• REQUIRED ACTION: Give back all the records below, unaltered.

• SUPPLIED MATERIAL:
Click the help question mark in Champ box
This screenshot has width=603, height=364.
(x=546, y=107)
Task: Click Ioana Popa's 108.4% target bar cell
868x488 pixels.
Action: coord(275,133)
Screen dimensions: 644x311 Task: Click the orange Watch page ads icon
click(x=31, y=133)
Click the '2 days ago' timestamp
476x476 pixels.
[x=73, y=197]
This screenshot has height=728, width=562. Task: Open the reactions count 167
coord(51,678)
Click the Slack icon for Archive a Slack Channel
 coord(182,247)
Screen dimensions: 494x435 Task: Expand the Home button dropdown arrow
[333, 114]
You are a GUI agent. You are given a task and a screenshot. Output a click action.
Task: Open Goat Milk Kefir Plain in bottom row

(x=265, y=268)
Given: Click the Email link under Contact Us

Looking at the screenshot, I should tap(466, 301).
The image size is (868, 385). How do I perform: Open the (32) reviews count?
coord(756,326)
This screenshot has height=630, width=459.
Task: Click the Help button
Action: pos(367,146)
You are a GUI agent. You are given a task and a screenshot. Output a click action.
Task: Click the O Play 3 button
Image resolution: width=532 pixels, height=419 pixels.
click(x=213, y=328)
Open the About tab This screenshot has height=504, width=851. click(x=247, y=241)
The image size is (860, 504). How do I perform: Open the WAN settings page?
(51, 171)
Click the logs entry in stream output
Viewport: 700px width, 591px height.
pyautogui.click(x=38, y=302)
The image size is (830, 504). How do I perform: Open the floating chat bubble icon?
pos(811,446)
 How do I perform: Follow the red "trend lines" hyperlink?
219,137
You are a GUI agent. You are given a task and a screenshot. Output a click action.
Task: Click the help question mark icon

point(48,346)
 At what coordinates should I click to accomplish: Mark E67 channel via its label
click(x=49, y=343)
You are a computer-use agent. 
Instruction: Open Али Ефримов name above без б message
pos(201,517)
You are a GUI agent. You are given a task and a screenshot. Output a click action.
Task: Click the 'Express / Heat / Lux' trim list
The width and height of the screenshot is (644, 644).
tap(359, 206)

• SOLUTION FOR THIS EXERCISE:
Click the help question mark in Champ box
This screenshot has width=603, height=364.
(x=546, y=107)
Task: Click Ioana Popa's 108.4% target bar cell
868x488 pixels.
Action: coord(275,133)
Screen dimensions: 644x311 Task: Click the orange Watch page ads icon
click(x=31, y=133)
Click the '2 days ago' timestamp
476x476 pixels.
[x=73, y=197]
This screenshot has height=728, width=562. Task: Open the reactions count 167
coord(51,678)
Click the Slack icon for Archive a Slack Channel
 coord(182,247)
Screen dimensions: 494x435 Task: Expand the Home button dropdown arrow
[333, 114]
You are a GUI agent. You are given a task and a screenshot. Output a click action.
Task: Open Goat Milk Kefir Plain in bottom row

(x=265, y=268)
Given: Click the Email link under Contact Us

Looking at the screenshot, I should tap(466, 301).
The image size is (868, 385). How do I perform: Open the (32) reviews count?
coord(756,326)
This screenshot has height=630, width=459.
Task: Click the Help button
Action: pos(367,146)
You are a GUI agent. You are given a task and a screenshot. Output a click action.
Task: Click the O Play 3 button
Image resolution: width=532 pixels, height=419 pixels.
click(x=213, y=328)
Open the About tab This screenshot has height=504, width=851. click(x=247, y=241)
The image size is (860, 504). How do I perform: Open the WAN settings page?
(51, 171)
Click the logs entry in stream output
Viewport: 700px width, 591px height.
pyautogui.click(x=38, y=302)
The image size is (830, 504). How do I perform: Open the floating chat bubble icon?
pos(811,446)
 How do I perform: Follow the red "trend lines" hyperlink?
219,137
You are a GUI agent. You are given a task and a screenshot. Output a click action.
Task: Click the help question mark icon

point(48,346)
 At what coordinates should I click to accomplish: Mark E67 channel via its label
click(x=49, y=343)
You are a computer-use agent. 
Instruction: Open Али Ефримов name above без б message
pos(201,517)
You are a GUI agent. You are given a task and a screenshot. Output a click action.
Task: Click the 'Express / Heat / Lux' trim list
The width and height of the screenshot is (644, 644).
tap(359, 206)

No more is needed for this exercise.